*GOALS*
a) In the article on AI-driven macro placement, what does the abbreviation PPA stand for?
b) Could you put this sentence from the article on AI-driven macro placement into Spanish: "A bad floorplan will lead to painful iterations and much longer total turnaround time."
c) Pick up the article on AI-driven macro placement at its final sentence and carry it forward.

*TEXT PROVIDED*
:::::
Let AI help with macro placement during place and route

By Aprisa DI

Aprisa’s AI-driven Auto Macro Placement (AMP) creates a high-quality floorplan in a fraction of the time needed for manual macro placement.

Is there a need for an automatic macro placer?

Floorplan quality, and especially macro placement, has increasingly become a critical challenge to achieving better physical design PPA (performance, power, area) and a faster total turnaround time. This is due to several factors (figure 1):

  1. The physical-aware RTL synthesis tools need to extract physical information based on macro placement and a rough standard cell placement, to provide accurate results that can carry to place and route.
  2. Downstream, the QoR (quality of results) achieved by the place and route flow is also largely sensitive to macro placement. A bad floorplan will lead to painful iterations and much longer total turnaround time.
:::::
(Stored data entries)
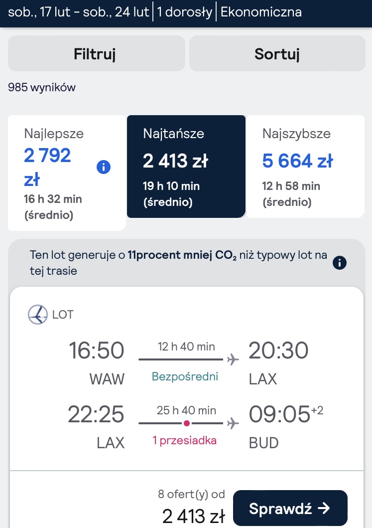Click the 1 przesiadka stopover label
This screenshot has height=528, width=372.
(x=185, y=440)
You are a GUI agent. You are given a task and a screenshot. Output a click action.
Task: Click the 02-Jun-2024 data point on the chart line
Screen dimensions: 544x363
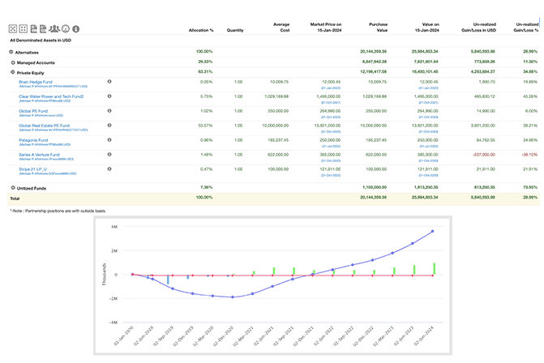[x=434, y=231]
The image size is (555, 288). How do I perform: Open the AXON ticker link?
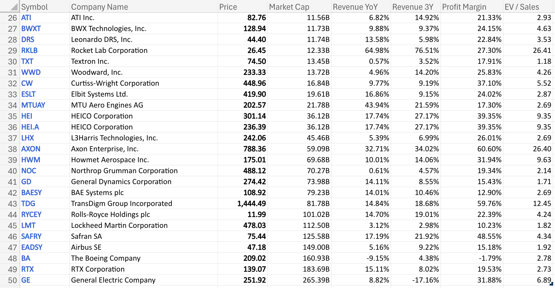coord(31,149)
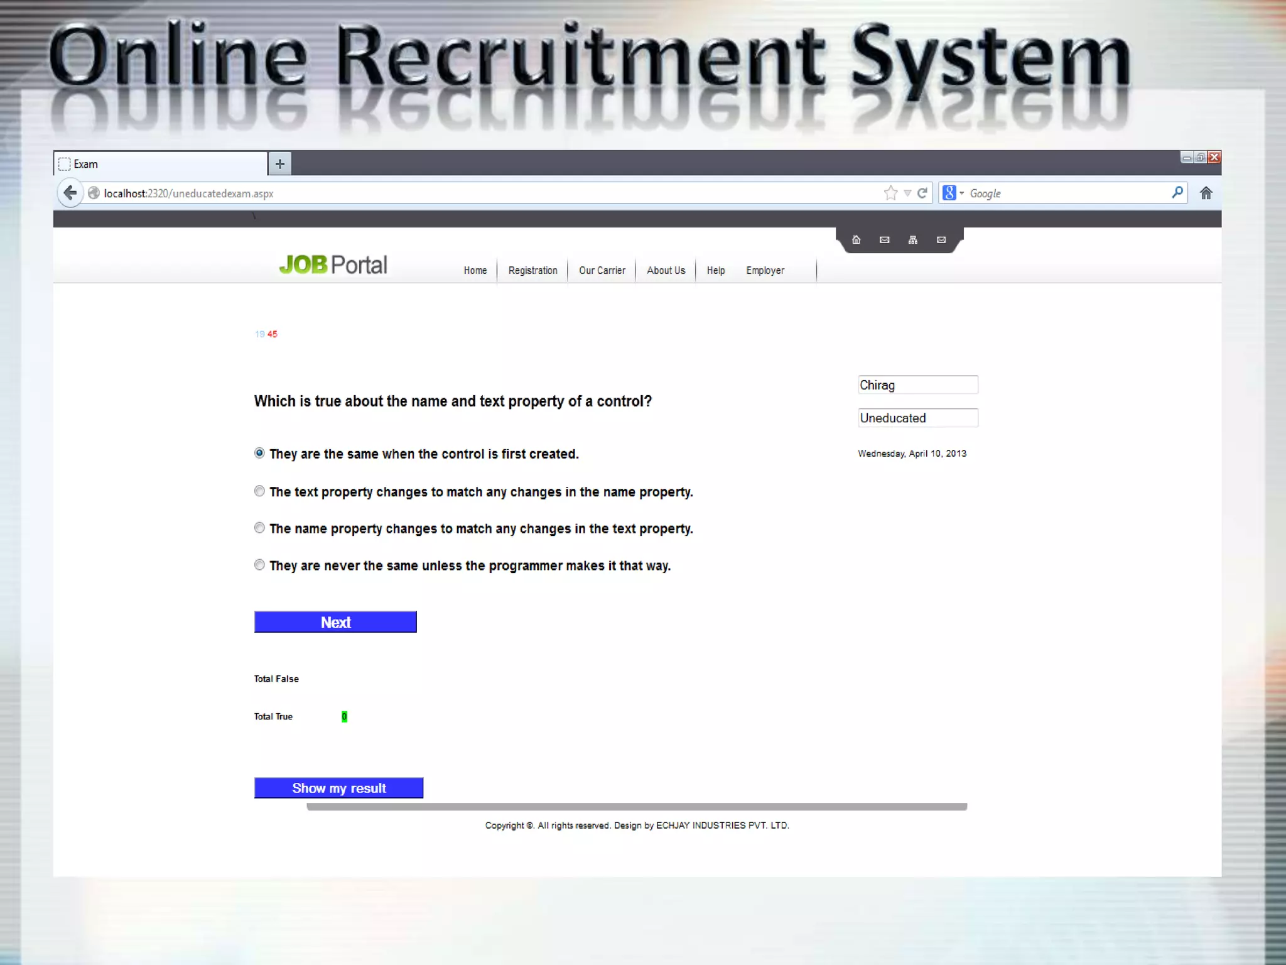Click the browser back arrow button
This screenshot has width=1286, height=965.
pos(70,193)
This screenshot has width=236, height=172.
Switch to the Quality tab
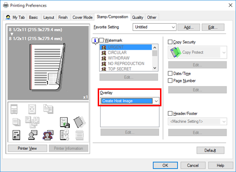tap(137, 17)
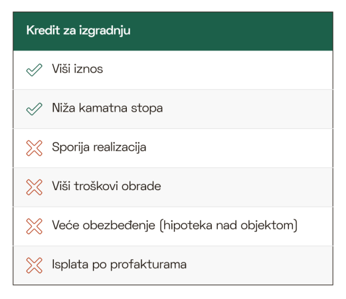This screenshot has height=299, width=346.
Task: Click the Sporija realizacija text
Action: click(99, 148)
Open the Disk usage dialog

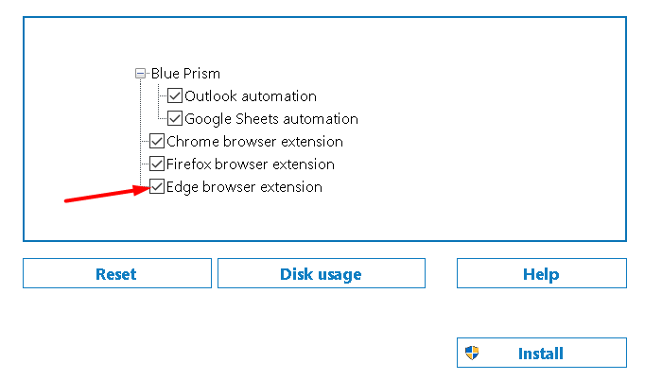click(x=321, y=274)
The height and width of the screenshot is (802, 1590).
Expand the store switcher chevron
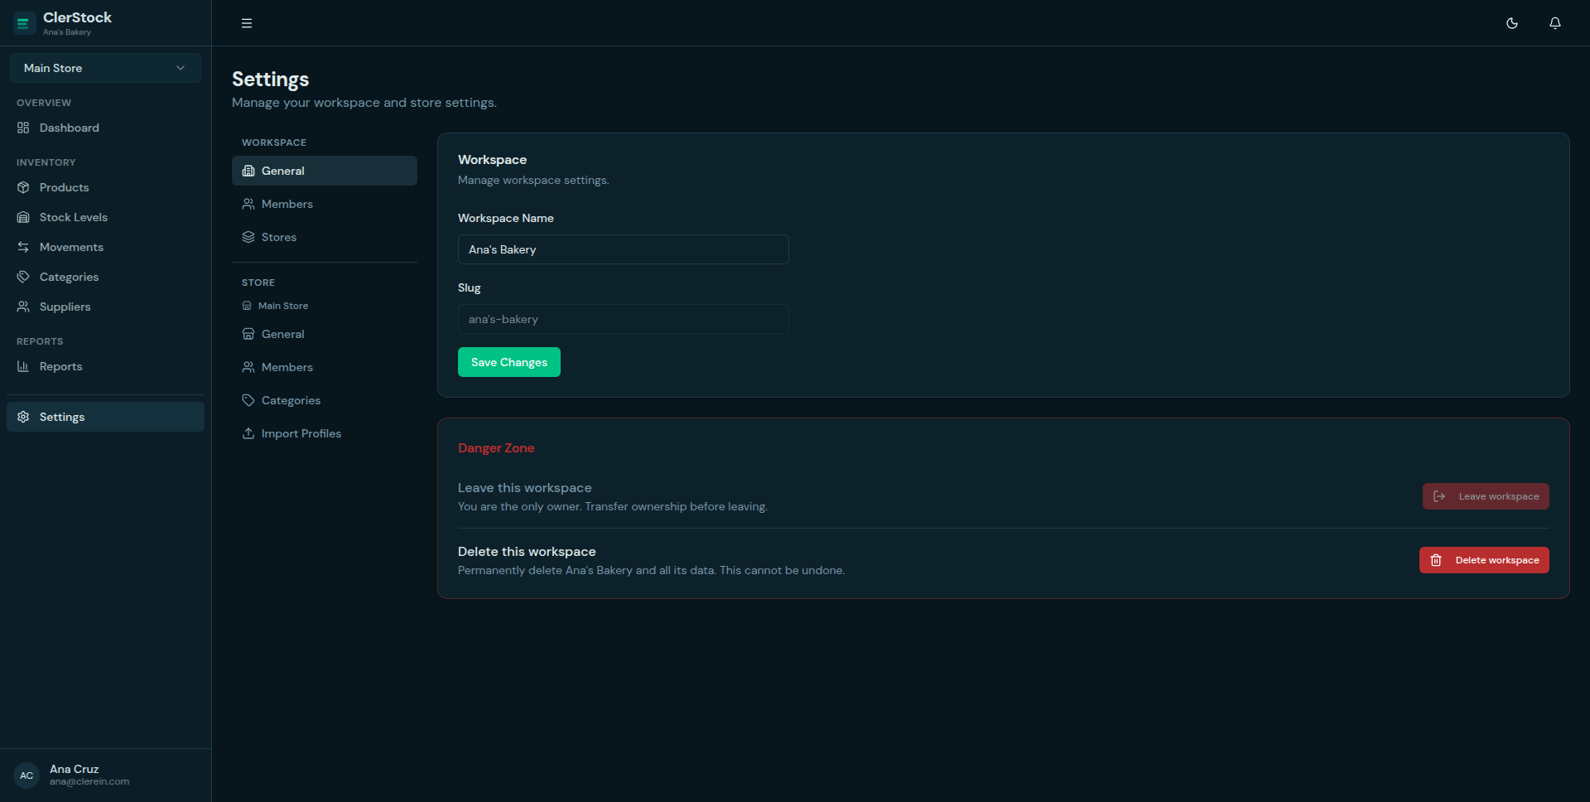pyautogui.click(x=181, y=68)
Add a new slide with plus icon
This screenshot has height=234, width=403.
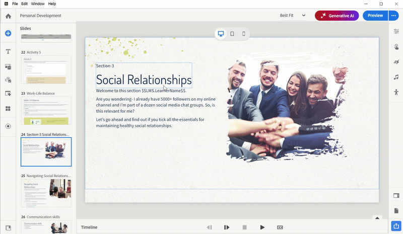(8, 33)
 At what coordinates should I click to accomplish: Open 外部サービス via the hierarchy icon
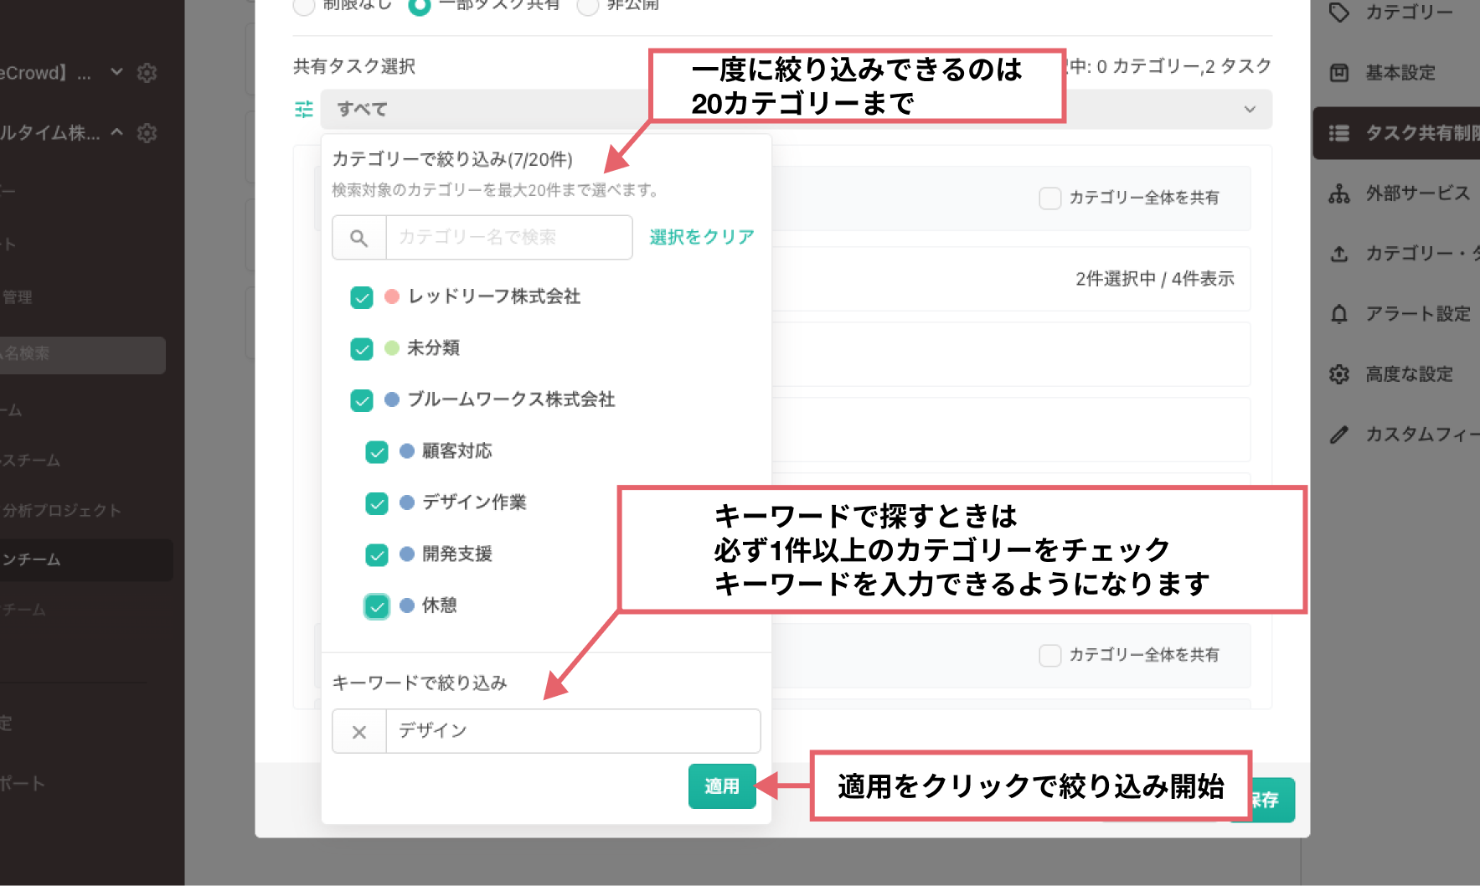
:::::
*OUTPUTS BY TASK*
a) Performance, power, area.

b) Un mal plan de planta provocará iteraciones dolorosas y un tiempo total de entrega mucho más largo.

c)
The RTL-to-GDSII flow showing options available to complete the floorplanning step and its relationship to the entire flow.

Figure 1. The RTL-to-GDSII flow showing options available to complete the floorplanning step and its relationship to the entire flow.

Traditionally, floorplan and macro placement are handcrafted by a few experts based on design experience, project knowledge from previous versions, and intuition. This method used to work fine for chips with dozens of macros. However, since modern SoC designs contain hundreds of macros, there is a need for at least a semi-automatic way to place these macros.

Most macro placers on the market today provide some guidance to get designers started with their floorplan but fall short of a full solution and end up limiting PPA gains. There are even a couple of AI packages for macro placement that attempt to improve this very tedious task but cannot yet provide the QoR that designers need to achieve.

Aprisa’s AI-driven AMP offers a unique advantage, leading to a floorplan in a short amount of time (as short as an hour) compared to any floorplan generated in a traditional manner, which takes weeks or months. The fast runtime is great, but the main benefit is the high quality of the floorplan that mimics how designers would naturally align the blocks. In addition, Aprisa’s AMP keeps track of timing and congestion, pulling macros that can cause issues down the flow to a more optimal location.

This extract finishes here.